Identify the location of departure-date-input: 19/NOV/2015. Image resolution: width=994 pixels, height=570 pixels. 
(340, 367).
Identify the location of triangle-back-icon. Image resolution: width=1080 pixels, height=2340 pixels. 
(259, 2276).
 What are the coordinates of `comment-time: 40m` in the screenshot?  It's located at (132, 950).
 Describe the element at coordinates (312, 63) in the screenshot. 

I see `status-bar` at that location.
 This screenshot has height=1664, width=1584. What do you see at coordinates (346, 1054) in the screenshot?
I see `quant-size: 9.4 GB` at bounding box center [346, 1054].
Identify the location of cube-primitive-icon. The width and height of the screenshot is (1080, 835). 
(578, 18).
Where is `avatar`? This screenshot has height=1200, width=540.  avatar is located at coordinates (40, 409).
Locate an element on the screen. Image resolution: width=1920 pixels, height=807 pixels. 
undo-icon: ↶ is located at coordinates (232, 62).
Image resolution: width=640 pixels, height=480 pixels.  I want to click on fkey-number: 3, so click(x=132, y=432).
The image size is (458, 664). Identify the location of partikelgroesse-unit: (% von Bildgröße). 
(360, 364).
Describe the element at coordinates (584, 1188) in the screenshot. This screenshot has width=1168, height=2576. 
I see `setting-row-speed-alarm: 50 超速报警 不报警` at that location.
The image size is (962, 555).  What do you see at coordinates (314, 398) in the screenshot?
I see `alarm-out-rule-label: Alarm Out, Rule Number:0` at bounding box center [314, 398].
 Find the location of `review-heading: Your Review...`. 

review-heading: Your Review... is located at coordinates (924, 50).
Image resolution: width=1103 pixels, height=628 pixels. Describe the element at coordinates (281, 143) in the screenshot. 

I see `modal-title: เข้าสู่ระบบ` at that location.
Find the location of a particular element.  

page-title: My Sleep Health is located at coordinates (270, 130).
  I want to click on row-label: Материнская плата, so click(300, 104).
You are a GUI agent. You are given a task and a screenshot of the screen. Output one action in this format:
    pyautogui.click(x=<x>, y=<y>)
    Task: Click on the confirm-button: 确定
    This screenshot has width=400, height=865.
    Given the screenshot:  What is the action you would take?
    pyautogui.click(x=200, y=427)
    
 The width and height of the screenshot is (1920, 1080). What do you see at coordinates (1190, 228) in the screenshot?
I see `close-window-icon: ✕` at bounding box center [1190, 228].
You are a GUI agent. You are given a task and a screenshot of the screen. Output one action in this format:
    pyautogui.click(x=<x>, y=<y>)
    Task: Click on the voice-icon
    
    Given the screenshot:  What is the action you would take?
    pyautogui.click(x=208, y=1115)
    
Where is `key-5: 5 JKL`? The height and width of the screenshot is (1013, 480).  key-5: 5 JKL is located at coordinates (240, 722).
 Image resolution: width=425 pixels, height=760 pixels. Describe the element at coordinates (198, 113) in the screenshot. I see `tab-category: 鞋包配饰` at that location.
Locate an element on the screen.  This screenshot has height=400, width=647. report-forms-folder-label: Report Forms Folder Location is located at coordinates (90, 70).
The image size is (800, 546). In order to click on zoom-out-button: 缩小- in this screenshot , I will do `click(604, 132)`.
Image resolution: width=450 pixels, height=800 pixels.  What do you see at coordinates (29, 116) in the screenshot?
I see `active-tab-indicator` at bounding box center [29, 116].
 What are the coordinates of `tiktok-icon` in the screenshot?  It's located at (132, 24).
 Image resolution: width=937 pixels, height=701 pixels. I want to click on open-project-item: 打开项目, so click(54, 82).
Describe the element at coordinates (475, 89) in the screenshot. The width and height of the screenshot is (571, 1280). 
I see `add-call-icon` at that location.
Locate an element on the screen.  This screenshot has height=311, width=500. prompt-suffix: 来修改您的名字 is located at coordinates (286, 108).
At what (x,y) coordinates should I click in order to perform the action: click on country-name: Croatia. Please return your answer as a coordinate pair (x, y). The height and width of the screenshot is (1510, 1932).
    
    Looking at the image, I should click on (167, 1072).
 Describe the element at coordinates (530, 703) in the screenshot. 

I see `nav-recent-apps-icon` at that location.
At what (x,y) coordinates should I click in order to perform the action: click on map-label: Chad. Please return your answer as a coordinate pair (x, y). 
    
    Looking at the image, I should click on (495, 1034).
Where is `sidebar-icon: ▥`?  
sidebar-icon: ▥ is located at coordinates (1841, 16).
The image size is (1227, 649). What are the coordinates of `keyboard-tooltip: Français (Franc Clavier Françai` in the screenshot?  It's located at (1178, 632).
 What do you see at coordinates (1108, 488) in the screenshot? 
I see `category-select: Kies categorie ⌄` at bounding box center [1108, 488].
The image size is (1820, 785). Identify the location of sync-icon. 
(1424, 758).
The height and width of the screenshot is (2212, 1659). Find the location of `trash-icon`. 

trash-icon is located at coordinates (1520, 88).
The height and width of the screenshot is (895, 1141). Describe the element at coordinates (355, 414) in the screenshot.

^^^^^^^^

=== Work request ===
Reproduce all of the material above word for word, with every line unchanged.

=== Exercise output ===
Identify the location of departure-date-input: 19/NOV/2015. Image resolution: width=994 pixels, height=570 pixels. 
(340, 367).
Identify the location of triangle-back-icon. Image resolution: width=1080 pixels, height=2340 pixels. 
(259, 2276).
 What are the coordinates of `comment-time: 40m` in the screenshot?  It's located at (132, 950).
 Describe the element at coordinates (312, 63) in the screenshot. 

I see `status-bar` at that location.
 This screenshot has height=1664, width=1584. What do you see at coordinates (346, 1054) in the screenshot?
I see `quant-size: 9.4 GB` at bounding box center [346, 1054].
Identify the location of cube-primitive-icon. The width and height of the screenshot is (1080, 835). 
(578, 18).
Where is `avatar`? This screenshot has height=1200, width=540.  avatar is located at coordinates (40, 409).
Locate an element on the screen. Image resolution: width=1920 pixels, height=807 pixels. 
undo-icon: ↶ is located at coordinates (232, 62).
Image resolution: width=640 pixels, height=480 pixels.  I want to click on fkey-number: 3, so click(x=132, y=432).
The image size is (458, 664). Identify the location of partikelgroesse-unit: (% von Bildgröße). 
(360, 364).
Describe the element at coordinates (584, 1188) in the screenshot. This screenshot has width=1168, height=2576. 
I see `setting-row-speed-alarm: 50 超速报警 不报警` at that location.
The image size is (962, 555).  What do you see at coordinates (314, 398) in the screenshot?
I see `alarm-out-rule-label: Alarm Out, Rule Number:0` at bounding box center [314, 398].
 Find the location of `review-heading: Your Review...`. 

review-heading: Your Review... is located at coordinates (924, 50).
Image resolution: width=1103 pixels, height=628 pixels. Describe the element at coordinates (281, 143) in the screenshot. 

I see `modal-title: เข้าสู่ระบบ` at that location.
Find the location of a particular element.  

page-title: My Sleep Health is located at coordinates (270, 130).
  I want to click on row-label: Материнская плата, so click(300, 104).
You are a GUI agent. You are given a task and a screenshot of the screen. Output one action in this format:
    pyautogui.click(x=<x>, y=<y>)
    Task: Click on the confirm-button: 确定
    This screenshot has width=400, height=865.
    Given the screenshot:  What is the action you would take?
    pyautogui.click(x=200, y=427)
    
 The width and height of the screenshot is (1920, 1080). What do you see at coordinates (1190, 228) in the screenshot?
I see `close-window-icon: ✕` at bounding box center [1190, 228].
You are a GUI agent. You are given a task and a screenshot of the screen. Output one action in this format:
    pyautogui.click(x=<x>, y=<y>)
    Task: Click on the voice-icon
    
    Given the screenshot:  What is the action you would take?
    pyautogui.click(x=208, y=1115)
    
Where is `key-5: 5 JKL`? The height and width of the screenshot is (1013, 480).  key-5: 5 JKL is located at coordinates (240, 722).
 Image resolution: width=425 pixels, height=760 pixels. Describe the element at coordinates (198, 113) in the screenshot. I see `tab-category: 鞋包配饰` at that location.
Locate an element on the screen.  This screenshot has height=400, width=647. report-forms-folder-label: Report Forms Folder Location is located at coordinates (90, 70).
The image size is (800, 546). In order to click on zoom-out-button: 缩小- in this screenshot , I will do `click(604, 132)`.
Image resolution: width=450 pixels, height=800 pixels.  What do you see at coordinates (29, 116) in the screenshot?
I see `active-tab-indicator` at bounding box center [29, 116].
 What are the coordinates of `tiktok-icon` in the screenshot?  It's located at (132, 24).
 Image resolution: width=937 pixels, height=701 pixels. I want to click on open-project-item: 打开项目, so click(54, 82).
Describe the element at coordinates (475, 89) in the screenshot. The width and height of the screenshot is (571, 1280). 
I see `add-call-icon` at that location.
Locate an element on the screen.  This screenshot has height=311, width=500. prompt-suffix: 来修改您的名字 is located at coordinates (286, 108).
At what (x,y) coordinates should I click in order to perform the action: click on country-name: Croatia. Please return your answer as a coordinate pair (x, y). The height and width of the screenshot is (1510, 1932).
    
    Looking at the image, I should click on (167, 1072).
 Describe the element at coordinates (530, 703) in the screenshot. 

I see `nav-recent-apps-icon` at that location.
At what (x,y) coordinates should I click in order to perform the action: click on map-label: Chad. Please return your answer as a coordinate pair (x, y). 
    
    Looking at the image, I should click on (495, 1034).
Where is `sidebar-icon: ▥`?  
sidebar-icon: ▥ is located at coordinates (1841, 16).
The image size is (1227, 649). What are the coordinates of `keyboard-tooltip: Français (Franc Clavier Françai` in the screenshot?  It's located at (1178, 632).
 What do you see at coordinates (1108, 488) in the screenshot? 
I see `category-select: Kies categorie ⌄` at bounding box center [1108, 488].
The image size is (1820, 785). Identify the location of sync-icon. 
(1424, 758).
The height and width of the screenshot is (2212, 1659). Find the location of `trash-icon`. 

trash-icon is located at coordinates (1520, 88).
The height and width of the screenshot is (895, 1141). Describe the element at coordinates (355, 414) in the screenshot.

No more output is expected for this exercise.